Wood and hands.
Near Lyon. Woods chosen one by one. Time taken to do it right.
Not a factory. A workshop.
Affleur is born from a simple conviction: objects that last deserve to be made slowly. We work as a small team, near Lyon, with few machines and many hands.
We don't outsource. We don't rush. We start over when it's not perfect.

We know our woods by name.
Our wood comes from Corne & Cie, in Lyon. Their sawmill is in Franche-Comté, two hours from the workshop. We choose planks one by one: the grain, the knots, the figure. Oak, walnut, all noble woods that deserve attention.
- Fournisseur
- Corne & Cie, Lyon
- Scierie
- Franche-Comté
- Essences
- Chêne · Noyer · Châtaignier
Near Lyon
The workshop is in the Lyon area. Our supplier Corne & Cie is in Lyon, with a sawmill in Franche-Comté, two hours away.
Noble woods
Oak, walnut, and other species chosen for their character. We work with what is beautiful and what lasts.
At every step
We have machines, we use them. We have hands, we put them where they make a difference. What we never do is compromise on the final piece.
Thomas Dournet
Engineer turned craftsman.
Thomas comes from the IT engineering world. A lifelong woodworking enthusiast, he built Affleur with the rigour of one and the standards of the other.
Around him: carpenters and cabinetmakers with real years of craft behind them, serious production machinery, and a shared obsession: ship flawless pieces, or don't ship at all.
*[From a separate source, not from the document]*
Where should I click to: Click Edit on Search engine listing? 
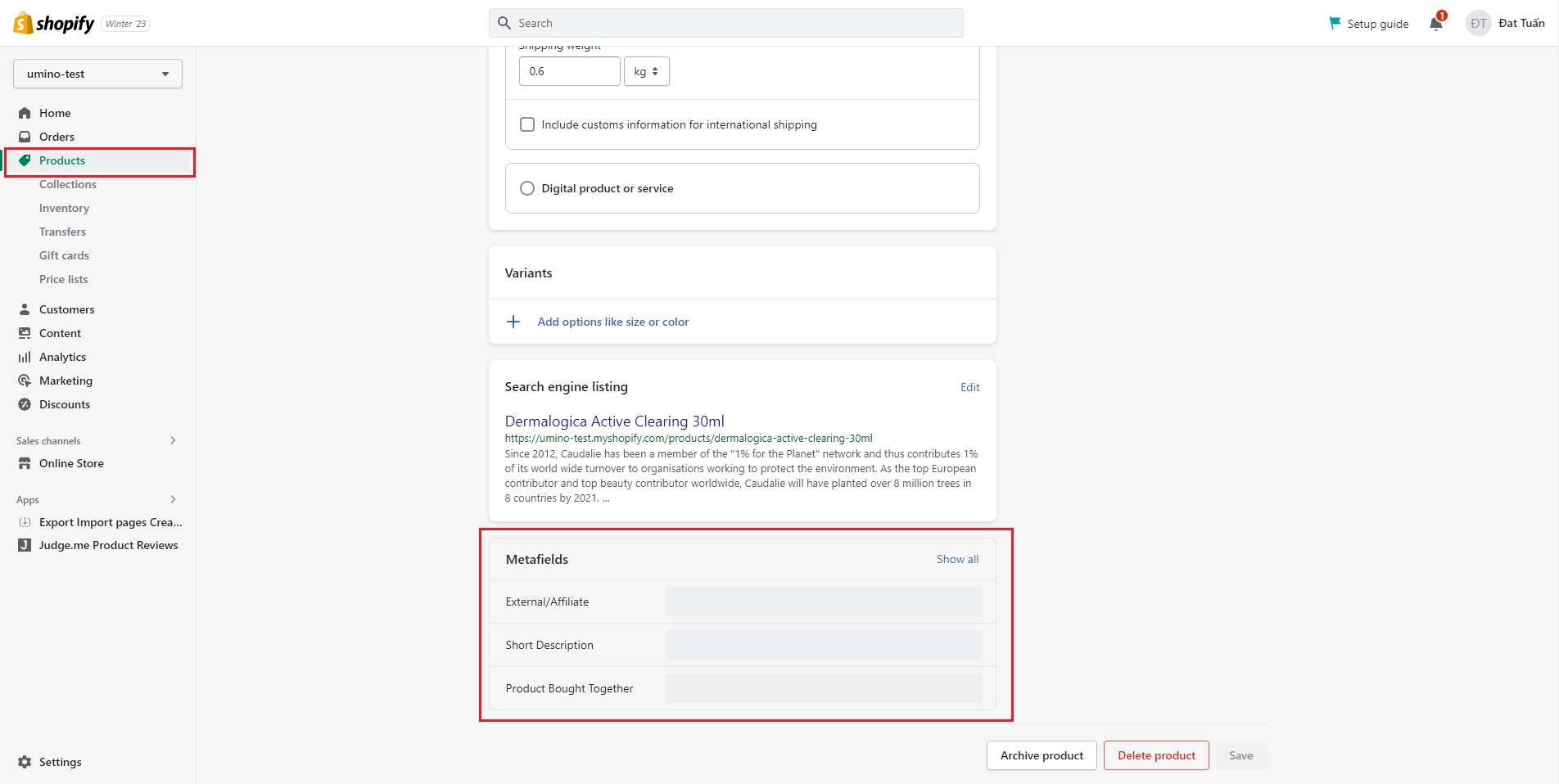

One workshop, French wood, and nobody between you and us.
End to end
We pick the wood, cut it, sand it, finish it, pack it. Keeping control is what gives us quality, and authenticity.
French wood
The timber comes from Franche-Comté, two hours from the workshop. We know the sawmills, we choose the boards one by one. When we say we know where the wood comes from, we mean it literally.
Limited runs
We don't release an object until there's nothing left to take away. That takes time. Each run is short, numbered, and every piece is traceable.
Sold direct
No retailer, no middleman margin. We'd rather put the money into the design than into a distribution network. It's as simple as that.